Several tools were used to evaluate the subjects. Three instruments were used for the evaluation of frontal ventral functions: the Visual Discrimination Test (go/no-go) to measure the ability to resist interference from inappropriate stimuli, the Porteous Labyrinth Test to evaluate behavioral inhibition, and finally the Olfactory Discrimination Test to determine the ability of subjects to discriminate odors. Subjects were also subjected to a frontal dorsolateral test, the Wisconsin Card Sorting Test, to evaluate the integrity of dorsolateral functions, and to posterorolandic measures, the Mental Rotation Test and the Resemblance Test, to evaluate the integrity of anterior cortical functions. The research hypotheses anticipate that psychopathic criminal subjects will demonstrate lower performance than the control group on frontal ventral tests (more errors on the Visual Discrimination Test, a higher qualitative behavioral disinhibition score on the Labyrinth Test and a lower score on the Olfactory Discrimination Test) and equivalent performance on other tests.


The hypotheses formulated were all confirmed by the results. Thus, the psychopathic criminals achieved lower scores compared to the non-psychopathic criminals on the frontal ventral tests, and similar results in the other tests. These results are significant: several analyses on data normality, the parity between groups, the validity of measurements and the consumption of drugs during the evaluation, were performed to ensure the value of the data obtained, and variance analyses were also performed to verify the validity of the results.

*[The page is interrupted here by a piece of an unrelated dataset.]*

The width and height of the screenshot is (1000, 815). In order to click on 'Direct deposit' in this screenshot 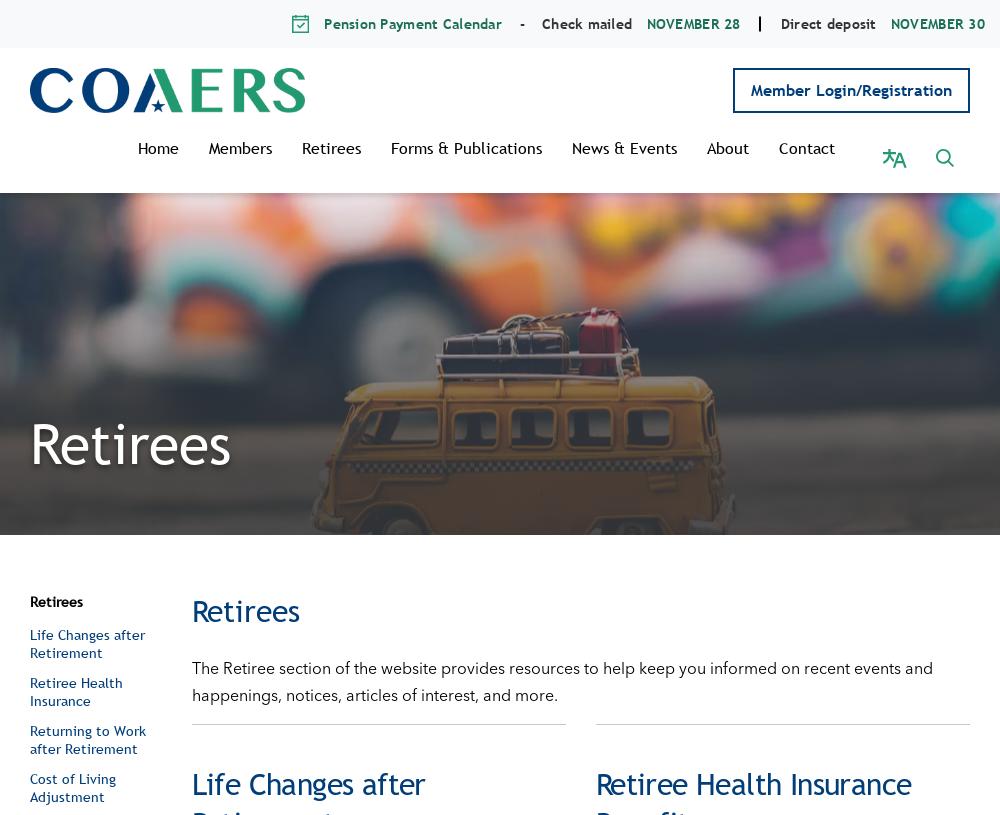, I will do `click(829, 22)`.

The results demonstrating the existence of a specifically frontal ventral deficit in psychopaths and the absence of this deficit in non-psychopathic criminals were highly significant. The term deficit does not signify that there is a lesion or a massive dysfunction of the frontal ventral cortex in psychopaths. It would rather be the result of frontal orbital cortical and/or ventromedian under-activation, and other regions may also be implicated in the psychopathy syndrome, among others the circuit known as the frontal-septo-hippocampo, termed behavior inhibition system.

This research has certain limitations, specifically the significance of conclusions drawn by the instruments used, these having been applied to a population different from that on which they were standardized. A second limit deals with the choice of neuropsychological tests used: with three ventral measurements to only one dorsolateral measurement, the disequilibrium might possibly limit the conclusions concerning a deficit differential between these two regions.

Several avenues for future research are suggested by the current research: replication of this study would be pertinent, taking into account the limits discussed previously. It will also be interesting to examine the connection between psychopathy and certain neuropsychological aspects that seem to be linked to it (disorders of attention, language or learning processes). Finally, it will be interesting to see whether the singular nature of psychopathy also applies to other problems characterized by behavioural inhibition, such as hyperactivity, character disorders and hysteria.